Method: We created a community-based cohort by using the U.K. General Practice Research Database, with follow-up from January 1987 through April 2005. We investigated age- and sex-specific fracture risks in psychotic illness (N = 4283), nonpsychotic affective disorder (N = 95,228), and any other psychiatric condition (N = 49,439). Comparison cases were subjects with no psychiatric code (N = 182,851); age-stratified (18-44 years, 45-74 years, >= 75 years) relative risks (RRs) were estimated by Poisson regression. Outcomes were incident cases of fracture at any site, at the hip, and at the distal radius.

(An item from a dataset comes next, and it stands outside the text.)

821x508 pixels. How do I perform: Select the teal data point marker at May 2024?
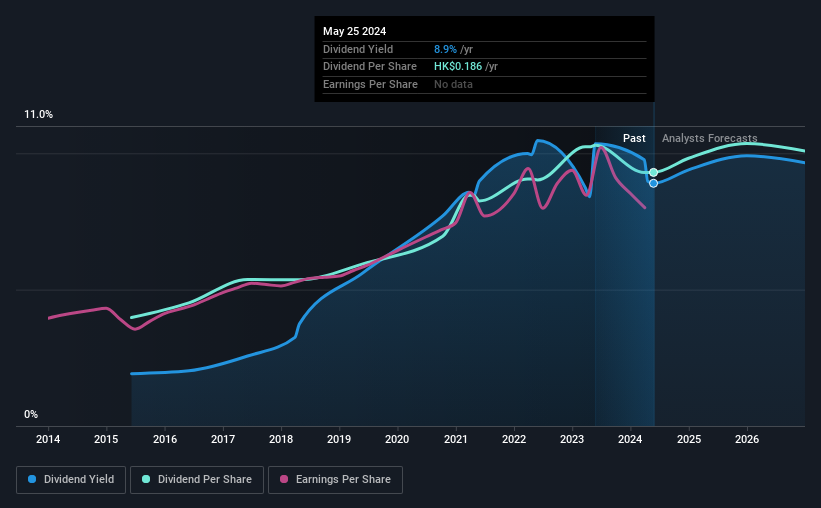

Results: Among all mentally ill women, highest RRs of fracture at any site were in the youngest age group, whereas the strongest effects in men were with older age. The highest raised risk of any fracture occurred in premenopausal women with psychotic disorders (RR = 2.5, 95% CI = 1.5 to 4.3). Hip fracture rates were raised in elderly women and men with psychiatric illness and were especially high in women (RR = 5.1, 95% CI = 2.7 to 9.6) and men (RR = 6.4, 95% CI = 2.6 to 16.1) with psychotic disorders at ages 45 to 74 years. Data were too sparse to estimate RR of distal radius fracture, although risk was modestly (but significantly) higher among women with any mental illness in each age group than the reference population, i.e., women with no history of psychiatric disorder.
Conclusion: Raised risks of fracture in mental illness are likely to be explained by a range of mechanisms. Further research is needed to elucidate these mechanisms and to inform the development of targeted interventions.